#### Exercise text

NewsNigeriaPoliticsTinubu’s 2026 Budget Masks Hardship, Signals Fiscal Drift, PDP Says

The Peoples Democratic Party (PDP) has warned that the 2026 budget proposal represents not reform or recovery but the institutionalisation of suffering under the guise of macroeconomic statistics, accusing President Bola Tinubu’s administration of deepening economic hardship and fiscal disorder.

In a press statement released on Saturday by its National Publicity Secretary, Comrade Ini Ememobong, the opposition party dismissed the President’s “Budget of Consolidation, Renewed Resilience and Shared Prosperity” as a public relations exercise disconnected from economic realities faced by most Nigerians.

Recall that Tinubu, while presenting the 2026 Appropriation Bill to the National Assembly, cited a 3.98 per cent Gross Domestic Product (GDP) growth rate as proof of economic stabilisation. The PDP countered that the figure reflects growth without distribution and stability without welfare — a pattern it said has defined the administration’s economic management.

According to the party, headline growth numbers have failed to arrest worsening poverty, hunger, and rising living costs. It referenced the 2025 World Bank Poverty and Equity Brief, which estimates that over 30.9 per cent of Nigerians live below the international extreme poverty line, arguing that this exposes the hollowness of official optimism.

The PDP further criticised the government for failing to disclose the sectors driving the reported growth or identify beneficiaries, noting that growth without transparency raises serious questions about inclusiveness and sustainability. It contrasted the current performance with the 6.87 percent growth recorded in 2013 under the last PDP-led federal government, which it said was driven by productive non-oil sectors, such as agriculture and trade, rather than consumption shocks and fiscal improvisation.

“Celebrating a 3.98 per cent growth rate amid record hunger, inflationary pressure, and collapsing purchasing power amounts to governing by abstraction,” the party said.

On security, the PDP acknowledged the increased budgetary allocation but warned that security spending without reform, oversight, and execution has become a recurring failure of the Tinubu administration. It argued that budgetary figures have not translated into battlefield advantage, improved intelligence, or adequate welfare for personnel, even as criminal non-state actors reportedly possess superior weaponry in several theatres of conflict.

More troubling, the PDP said, was President Tinubu’s admission that the execution of the 2024 capital budget had been extended to December 2025 while the 2025 budget remains active. The party described this as confirmation of fiscal drift and administrative confusion, warning that the concurrent operation of multiple budgets violates basic principles of public finance.

According to the opposition, overlapping budgets undermine transparency, weaken accountability, and blur responsibility, creating conditions for inefficiency and abuse. It described the practice as unprecedented in scale and symptomatic of an administration struggling to impose discipline on its own economic architecture.

The PDP concluded by calling for urgent restoration of fiscal credibility, transparency, and accountability, warning that continued reliance on optimistic rhetoric without measurable outcomes risks further eroding public trust.

“Economic governance cannot be sustained on slogans and statistical comfort while citizens bear the cost of policy failure,” the statement said.

#### Dataset entries
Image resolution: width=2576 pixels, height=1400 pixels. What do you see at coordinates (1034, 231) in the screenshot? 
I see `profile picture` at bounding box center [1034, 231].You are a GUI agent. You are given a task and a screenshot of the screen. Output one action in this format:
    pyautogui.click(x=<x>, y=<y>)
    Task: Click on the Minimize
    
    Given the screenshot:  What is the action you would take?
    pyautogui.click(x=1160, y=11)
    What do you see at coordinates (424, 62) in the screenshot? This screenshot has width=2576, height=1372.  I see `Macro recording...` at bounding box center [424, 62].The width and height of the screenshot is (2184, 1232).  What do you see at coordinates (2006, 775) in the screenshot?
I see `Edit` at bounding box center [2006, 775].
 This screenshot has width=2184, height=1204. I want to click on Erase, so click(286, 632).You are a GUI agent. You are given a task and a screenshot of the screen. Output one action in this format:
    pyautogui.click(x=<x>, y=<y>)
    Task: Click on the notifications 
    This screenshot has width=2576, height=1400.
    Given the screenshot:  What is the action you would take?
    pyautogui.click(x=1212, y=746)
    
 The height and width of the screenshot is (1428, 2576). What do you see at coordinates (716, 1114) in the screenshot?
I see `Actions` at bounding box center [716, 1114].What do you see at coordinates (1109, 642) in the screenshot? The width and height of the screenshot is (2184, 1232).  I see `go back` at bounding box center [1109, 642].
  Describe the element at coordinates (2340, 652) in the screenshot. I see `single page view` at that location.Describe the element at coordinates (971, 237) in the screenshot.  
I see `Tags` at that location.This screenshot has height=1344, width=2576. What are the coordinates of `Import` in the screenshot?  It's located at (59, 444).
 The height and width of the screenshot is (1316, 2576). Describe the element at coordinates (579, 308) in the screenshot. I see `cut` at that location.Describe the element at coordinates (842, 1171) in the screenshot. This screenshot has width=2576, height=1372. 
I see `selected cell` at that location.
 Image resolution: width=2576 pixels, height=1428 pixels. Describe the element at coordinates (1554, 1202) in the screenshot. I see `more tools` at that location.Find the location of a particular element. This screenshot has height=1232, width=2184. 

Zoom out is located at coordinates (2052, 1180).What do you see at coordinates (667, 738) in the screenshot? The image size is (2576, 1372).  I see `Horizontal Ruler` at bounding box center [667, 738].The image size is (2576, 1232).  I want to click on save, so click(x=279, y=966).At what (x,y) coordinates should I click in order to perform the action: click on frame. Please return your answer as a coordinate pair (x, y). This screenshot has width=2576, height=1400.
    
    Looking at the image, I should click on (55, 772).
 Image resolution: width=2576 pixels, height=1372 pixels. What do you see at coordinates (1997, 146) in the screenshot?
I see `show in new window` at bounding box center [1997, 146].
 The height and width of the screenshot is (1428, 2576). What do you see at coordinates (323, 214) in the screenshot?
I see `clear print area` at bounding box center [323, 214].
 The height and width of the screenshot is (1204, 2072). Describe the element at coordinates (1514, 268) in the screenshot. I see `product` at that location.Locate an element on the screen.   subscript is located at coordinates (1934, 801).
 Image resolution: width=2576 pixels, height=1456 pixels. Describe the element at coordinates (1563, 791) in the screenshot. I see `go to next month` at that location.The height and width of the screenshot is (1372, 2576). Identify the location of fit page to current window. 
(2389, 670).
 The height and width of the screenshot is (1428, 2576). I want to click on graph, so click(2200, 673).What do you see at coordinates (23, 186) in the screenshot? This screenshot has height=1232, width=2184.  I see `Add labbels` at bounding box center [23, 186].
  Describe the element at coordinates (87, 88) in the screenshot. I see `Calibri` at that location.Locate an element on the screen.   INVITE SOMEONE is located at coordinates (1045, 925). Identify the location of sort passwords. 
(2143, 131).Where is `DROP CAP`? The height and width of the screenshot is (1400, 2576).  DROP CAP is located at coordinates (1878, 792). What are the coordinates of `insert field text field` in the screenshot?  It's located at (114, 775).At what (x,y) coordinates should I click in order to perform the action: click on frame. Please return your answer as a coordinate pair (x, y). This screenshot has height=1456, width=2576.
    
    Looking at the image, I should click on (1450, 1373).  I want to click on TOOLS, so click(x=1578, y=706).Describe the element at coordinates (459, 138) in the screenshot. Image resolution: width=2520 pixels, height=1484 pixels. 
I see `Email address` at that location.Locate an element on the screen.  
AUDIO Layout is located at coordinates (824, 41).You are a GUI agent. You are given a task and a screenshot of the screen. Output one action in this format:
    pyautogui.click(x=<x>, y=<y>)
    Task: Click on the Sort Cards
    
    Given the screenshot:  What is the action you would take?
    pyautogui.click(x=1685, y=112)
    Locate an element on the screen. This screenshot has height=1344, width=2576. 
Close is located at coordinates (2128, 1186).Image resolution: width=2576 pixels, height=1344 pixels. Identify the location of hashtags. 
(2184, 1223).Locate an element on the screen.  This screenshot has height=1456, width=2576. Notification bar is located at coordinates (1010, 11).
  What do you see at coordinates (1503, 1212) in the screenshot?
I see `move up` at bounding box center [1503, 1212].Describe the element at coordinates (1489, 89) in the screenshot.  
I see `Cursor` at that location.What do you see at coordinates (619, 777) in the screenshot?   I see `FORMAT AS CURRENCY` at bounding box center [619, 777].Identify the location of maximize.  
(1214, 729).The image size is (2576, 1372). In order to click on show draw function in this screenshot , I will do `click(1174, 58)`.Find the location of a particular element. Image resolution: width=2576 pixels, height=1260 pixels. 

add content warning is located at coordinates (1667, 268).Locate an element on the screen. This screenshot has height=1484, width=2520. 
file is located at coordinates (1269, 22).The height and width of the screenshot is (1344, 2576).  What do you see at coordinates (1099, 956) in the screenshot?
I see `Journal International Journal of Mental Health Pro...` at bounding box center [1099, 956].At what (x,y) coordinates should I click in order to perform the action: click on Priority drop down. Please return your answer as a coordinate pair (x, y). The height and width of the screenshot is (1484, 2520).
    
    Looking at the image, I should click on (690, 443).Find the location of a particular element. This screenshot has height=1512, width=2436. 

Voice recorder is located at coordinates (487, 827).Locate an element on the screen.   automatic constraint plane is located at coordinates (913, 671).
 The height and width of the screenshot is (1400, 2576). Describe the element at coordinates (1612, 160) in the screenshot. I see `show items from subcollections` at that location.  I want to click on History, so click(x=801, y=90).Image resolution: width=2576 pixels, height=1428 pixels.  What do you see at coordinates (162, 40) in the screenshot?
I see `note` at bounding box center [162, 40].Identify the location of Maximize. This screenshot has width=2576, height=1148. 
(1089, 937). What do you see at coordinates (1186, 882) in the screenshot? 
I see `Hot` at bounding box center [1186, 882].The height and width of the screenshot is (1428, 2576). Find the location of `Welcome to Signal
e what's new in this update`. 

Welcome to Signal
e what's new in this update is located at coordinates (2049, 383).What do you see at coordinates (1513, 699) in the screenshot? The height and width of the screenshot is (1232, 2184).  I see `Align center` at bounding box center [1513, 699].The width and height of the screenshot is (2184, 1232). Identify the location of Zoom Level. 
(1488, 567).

#### Problems to work on
#1 Echo the stretch of the PDP budget article from "More troubling, the" through "of public finance." exactly.
#2 List every distinct percentage figure that appears in the PDP budget article.

#### Activity answers
#1
More troubling, the PDP said, was President Tinubu’s admission that the execution of the 2024 capital budget had been extended to December 2025 while the 2025 budget remains active. The party described this as confirmation of fiscal drift and administrative confusion, warning that the concurrent operation of multiple budgets violates basic principles of public finance.

#2
3.98 per cent
30.9 per cent
6.87 percent